Непорожнев пожал плечами, помолчал и с почтительно-скорбным, но упорствующим выражением сказал:
— Не могу знать, ваше п-ство. Был прогнан со сбора…
Генерал несколько мгновений гипнотизировал его проницательно-испытующим взглядом. Непорожнев, изредка моргая, глядел как будто на него и в то же время мимо, между его погоном и ухом, вдавленным в пухлую, тестообразную мякоть под волосами. Генерал сказал уверенно и почти хладнокровно:
— Брешешь! Как это: не могу знать? Никогда не поверю! И что прогнан, — не поверю. Уговор! И по шее небось сам себя съездил?.. Молчать! Мол-чать! — вдруг раздраженно и грозно закричал он жирно шкворчащим голосом, заметив, что Непорожнев хочет оправдываться. — Нечего! известное дело: не могу знать! Ишь ты новости какие!..

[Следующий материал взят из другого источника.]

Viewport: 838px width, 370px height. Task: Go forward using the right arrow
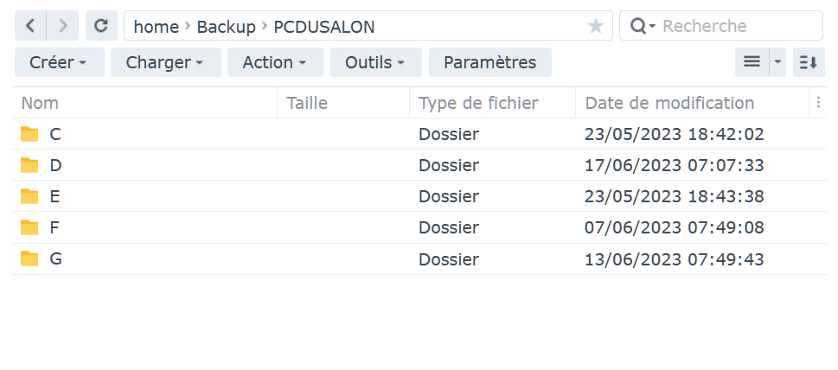[x=62, y=26]
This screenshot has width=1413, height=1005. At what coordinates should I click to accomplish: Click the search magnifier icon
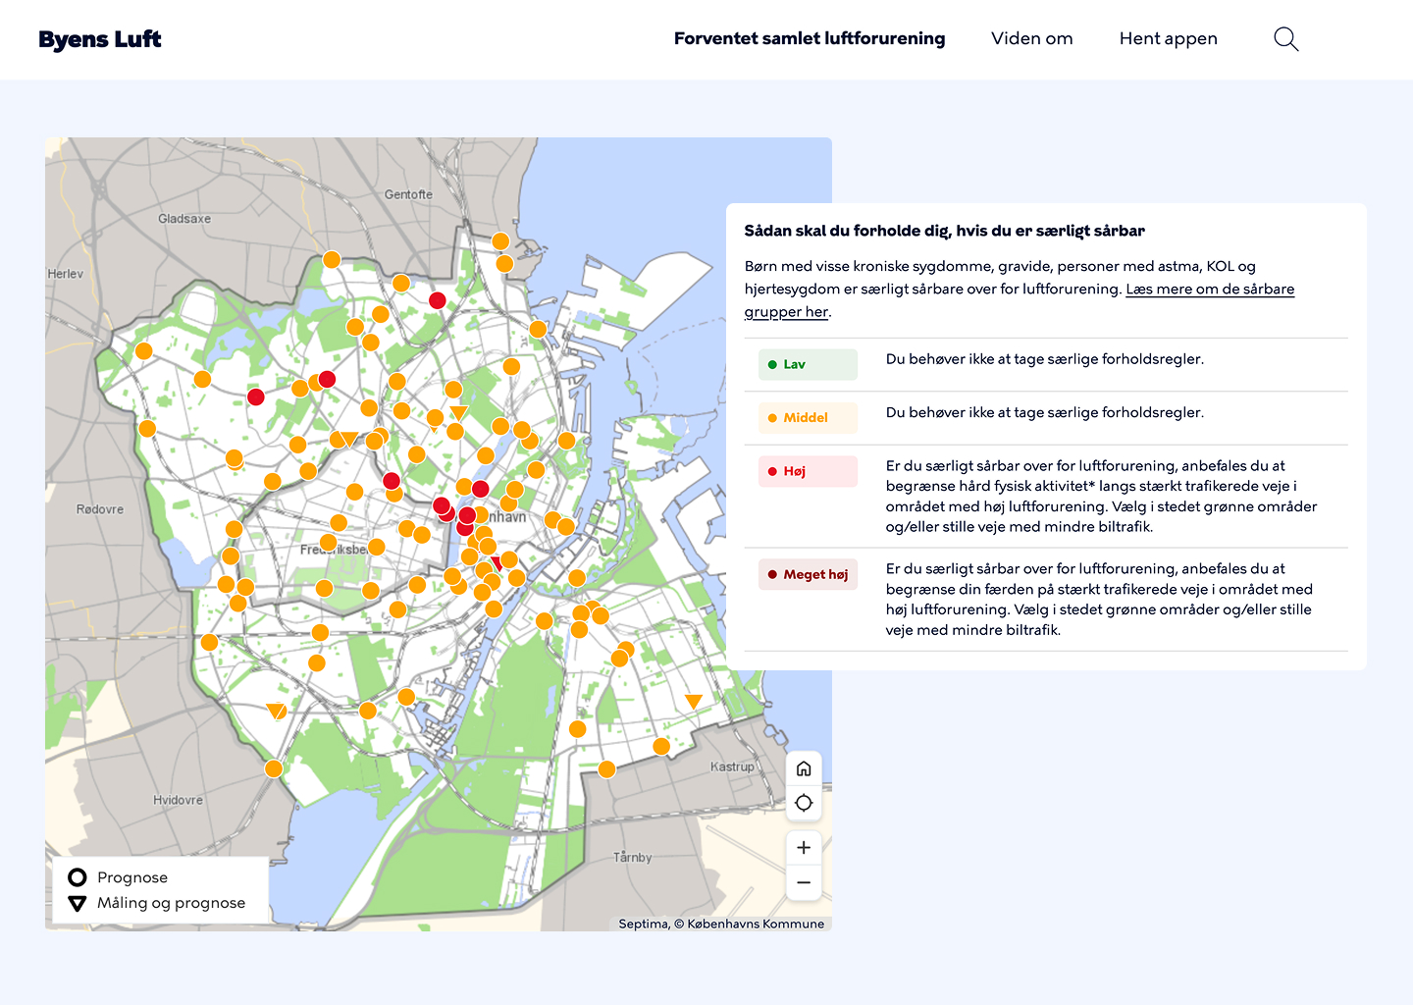1285,39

Однако Непорожнев оказался с этой стороны непоколебимым, продолжая упорно отговариваться незнанием. Генерал наконец плюнул и махнул на него рукой. Но затем, когда раздражение несколько остыло, он изложил ему свой план нового приговора с раскаянием. Непорожнев, не колеблясь и не изменяя официально-преданного тона, сказал:
— Да сколько угодно, ваше п-ство!
— Подпишут? — спросил генерал с некоторым скептицизмом. Тут Непорожнев позволил себе даже легкий, хотя почтительный, упрек.